====== Data section

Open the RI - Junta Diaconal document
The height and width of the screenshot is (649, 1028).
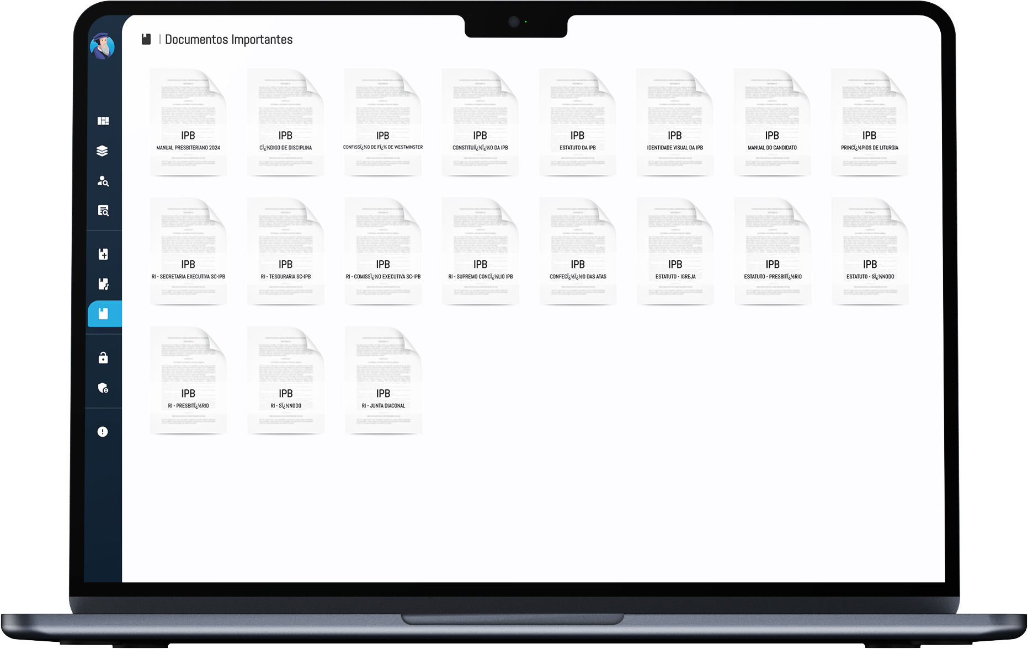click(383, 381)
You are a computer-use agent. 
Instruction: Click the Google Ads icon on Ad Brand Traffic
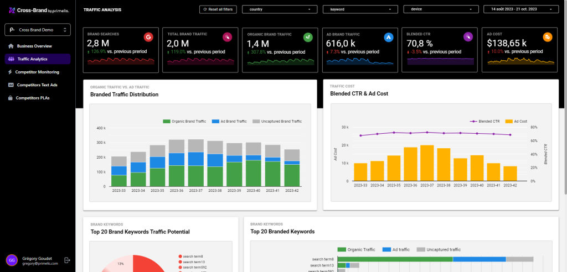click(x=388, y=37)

============

**Prompt:**
Reproduce all of the data above, request lines included, scaling every coordinate in the answers by 0.65 and rounding to the nearest whole number, with halves rounded up. Leave the pictures out of your output.

**Task response:**
Open the RI - Junta Diaconal document
The height and width of the screenshot is (649, 1028).
click(249, 248)
You are a computer-use agent. 
Instruction: Click the Google Ads icon on Ad Brand Traffic
click(x=252, y=24)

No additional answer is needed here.